No seu filme de mestre, Violent Saturday (Sábado Trágico, 1955), encontramos uma igualmente perturbante e violenta correspondência, em toda a sua mundanidade, entre os assaltantes e as pessoas da comunidade que eles atacam. Mas o contra-campo mais preci(o)so de Nemo pode ser encontrado em Mandingo, o pai dos mais recentes “filmes da moda” (= incomparavelmente inferiores ao de Fleischer) sobre a escravatura negra no século XIX, 12 Years a Slave (12 Anos Escravo, 2013) e Django Unchained (Django Libertado, 2012). No “original” de Fleischer damos de caras com o anti-Capitão Nemo; James Mason incarnando um fazendeiro esclavagista que “cura” o reumatismo pondo os pés em cima de criancinhas negras. Ele é o emblema da mais inumana forma de capitalismo: o da mercantilização e domesticação do homem pelo homem. É contra ela que Red Sonja se revolta, provocando a série de acontecimentos conducente ao duelo final com Greden, que acaba devorada pelas chamas da sua ganância. Mas a violência, por muito justificada, também é insana. Mas a violência, por muito injustificada, também é sana. Entre imagens da violência, entre a grandeza e a decadência, como diz Lourcelles, o cinema de Fleischer vai ganhando músculo e atingindo, como a nave miniaturizada de Fantastic Voyage, um desses lugares difíceis de penetrar e que estrangulam o (ser) humano. Mesmo que tudo isto esteja diluído num anódino entretenimento familiar, Conan e Sonja servem como miniaturas dos grandes e complexos problemas levantados nos melhores filmes de Fleischer. Pode ser que ocorra à nossa televisão passá-los.
(Agradeço o apoio de Luiz Soares Júnior na localização do texto de Jacques Lourcelles.)
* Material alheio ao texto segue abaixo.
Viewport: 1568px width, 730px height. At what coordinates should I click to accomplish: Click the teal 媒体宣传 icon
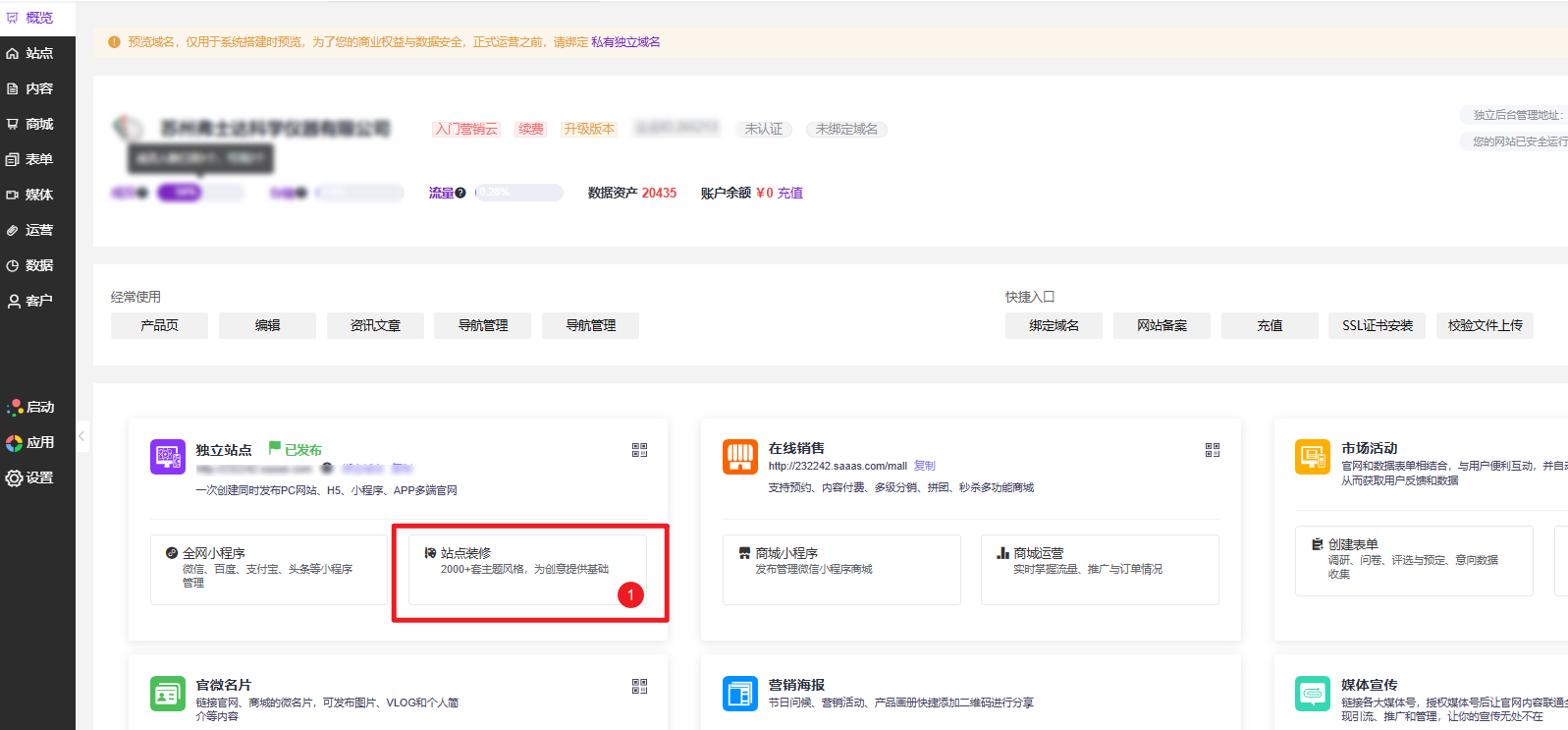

PS: 20 chibatadas nas costas deste redactor. Escrevo sobre o grande Richard Fleischer e não cito duas das suas obras-primas mais marcantes na minha vida: The Girl in the Red Velvet Swing (A Rapariga do Baloiço Vermelho, 1955) e 10 Rillington Place (Violador de Rillington, 1971). Se o primeiro vi na Cinemateca Portuguesa e aprendi a gostar ainda mais depois de ler a folha de João Bénard da Costa – que, em torno desse filme que tanto amara, dedicou um essencial texto sobre Fleischer em 2006, ano da sua morte -, o segundo enregelou-me uma madrugada inteira quando o apanhei no canal TCM, que vai deixando, cada mês/crónica que passa, mais e mais saudades.